--- SOURCE MATERIAL Enclosed Below ---

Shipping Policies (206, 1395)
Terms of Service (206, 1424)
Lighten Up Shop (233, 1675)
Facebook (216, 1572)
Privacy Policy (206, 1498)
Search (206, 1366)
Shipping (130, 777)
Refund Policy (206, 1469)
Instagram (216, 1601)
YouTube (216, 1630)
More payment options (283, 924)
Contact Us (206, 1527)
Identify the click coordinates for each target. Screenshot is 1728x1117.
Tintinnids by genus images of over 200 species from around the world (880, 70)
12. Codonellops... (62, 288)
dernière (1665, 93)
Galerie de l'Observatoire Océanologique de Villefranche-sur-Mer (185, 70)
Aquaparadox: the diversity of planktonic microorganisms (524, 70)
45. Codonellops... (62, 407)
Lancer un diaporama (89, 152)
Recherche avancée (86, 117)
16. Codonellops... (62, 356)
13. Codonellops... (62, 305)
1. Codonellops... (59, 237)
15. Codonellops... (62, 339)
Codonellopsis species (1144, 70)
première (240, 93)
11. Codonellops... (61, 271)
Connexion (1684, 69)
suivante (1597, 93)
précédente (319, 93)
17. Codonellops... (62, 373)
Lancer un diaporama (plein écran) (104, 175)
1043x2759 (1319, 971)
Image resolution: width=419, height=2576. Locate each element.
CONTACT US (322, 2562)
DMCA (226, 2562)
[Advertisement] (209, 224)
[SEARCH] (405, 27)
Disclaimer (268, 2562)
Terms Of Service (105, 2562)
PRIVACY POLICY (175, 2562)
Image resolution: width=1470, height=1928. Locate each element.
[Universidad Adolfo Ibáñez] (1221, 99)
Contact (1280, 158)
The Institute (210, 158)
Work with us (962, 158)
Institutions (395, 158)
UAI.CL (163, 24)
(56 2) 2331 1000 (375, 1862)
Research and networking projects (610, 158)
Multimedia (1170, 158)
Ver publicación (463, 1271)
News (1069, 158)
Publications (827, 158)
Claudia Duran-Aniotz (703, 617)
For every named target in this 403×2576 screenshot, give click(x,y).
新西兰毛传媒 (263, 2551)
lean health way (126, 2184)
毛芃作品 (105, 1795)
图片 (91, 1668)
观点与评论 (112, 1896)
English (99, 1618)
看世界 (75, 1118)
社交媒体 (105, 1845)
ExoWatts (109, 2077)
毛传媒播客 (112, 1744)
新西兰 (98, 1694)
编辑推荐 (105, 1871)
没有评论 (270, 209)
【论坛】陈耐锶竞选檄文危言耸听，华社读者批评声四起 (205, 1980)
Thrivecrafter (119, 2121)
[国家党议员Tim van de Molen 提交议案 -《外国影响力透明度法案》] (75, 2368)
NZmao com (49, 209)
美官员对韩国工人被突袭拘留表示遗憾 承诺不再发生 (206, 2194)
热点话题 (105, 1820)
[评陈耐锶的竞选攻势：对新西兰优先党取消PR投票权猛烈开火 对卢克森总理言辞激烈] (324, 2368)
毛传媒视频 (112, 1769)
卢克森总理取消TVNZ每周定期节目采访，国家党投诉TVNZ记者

--- End of Enclosed SOURCE MATERIAL ---

_TASK DETAILS_
Please print all the data again exactly as given.

_EXERCISE SOLUTION_
Shipping Policies (206, 1395)
Terms of Service (206, 1424)
Lighten Up Shop (233, 1675)
Facebook (216, 1572)
Privacy Policy (206, 1498)
Search (206, 1366)
Shipping (130, 777)
Refund Policy (206, 1469)
Instagram (216, 1601)
YouTube (216, 1630)
More payment options (283, 924)
Contact Us (206, 1527)
Identify the click coordinates for each target. Screenshot is 1728x1117.
Tintinnids by genus images of over 200 species from around the world (880, 70)
12. Codonellops... (62, 288)
dernière (1665, 93)
Galerie de l'Observatoire Océanologique de Villefranche-sur-Mer (185, 70)
Aquaparadox: the diversity of planktonic microorganisms (524, 70)
45. Codonellops... (62, 407)
Lancer un diaporama (89, 152)
Recherche avancée (86, 117)
16. Codonellops... (62, 356)
13. Codonellops... (62, 305)
1. Codonellops... (59, 237)
15. Codonellops... (62, 339)
Codonellopsis species (1144, 70)
première (240, 93)
11. Codonellops... (61, 271)
Connexion (1684, 69)
suivante (1597, 93)
précédente (319, 93)
17. Codonellops... (62, 373)
Lancer un diaporama (plein écran) (104, 175)
1043x2759 (1319, 971)
Image resolution: width=419, height=2576. Locate each element.
CONTACT US (322, 2562)
DMCA (226, 2562)
[Advertisement] (209, 224)
[SEARCH] (405, 27)
Disclaimer (268, 2562)
Terms Of Service (105, 2562)
PRIVACY POLICY (175, 2562)
Image resolution: width=1470, height=1928. Locate each element.
[Universidad Adolfo Ibáñez] (1221, 99)
Contact (1280, 158)
The Institute (210, 158)
Work with us (962, 158)
Institutions (395, 158)
UAI.CL (163, 24)
(56 2) 2331 1000 (375, 1862)
Research and networking projects (610, 158)
Multimedia (1170, 158)
Ver publicación (463, 1271)
News (1069, 158)
Publications (827, 158)
Claudia Duran-Aniotz (703, 617)
For every named target in this 403×2576 screenshot, give click(x,y).
新西兰毛传媒 (263, 2551)
lean health way (126, 2184)
毛芃作品 (105, 1795)
图片 (91, 1668)
观点与评论 (112, 1896)
English (99, 1618)
看世界 (75, 1118)
社交媒体 (105, 1845)
ExoWatts (109, 2077)
毛传媒播客 (112, 1744)
新西兰 (98, 1694)
编辑推荐 (105, 1871)
没有评论 (270, 209)
【论坛】陈耐锶竞选檄文危言耸听，华社读者批评声四起 (205, 1980)
Thrivecrafter (119, 2121)
[国家党议员Tim van de Molen 提交议案 -《外国影响力透明度法案》] (75, 2368)
NZmao com (49, 209)
美官员对韩国工人被突袭拘留表示遗憾 承诺不再发生 (206, 2194)
热点话题 (105, 1820)
[评陈耐锶的竞选攻势：对新西兰优先党取消PR投票权猛烈开火 对卢克森总理言辞激烈] (324, 2368)
毛传媒视频 (112, 1769)
卢克森总理取消TVNZ每周定期节目采访，国家党投诉TVNZ记者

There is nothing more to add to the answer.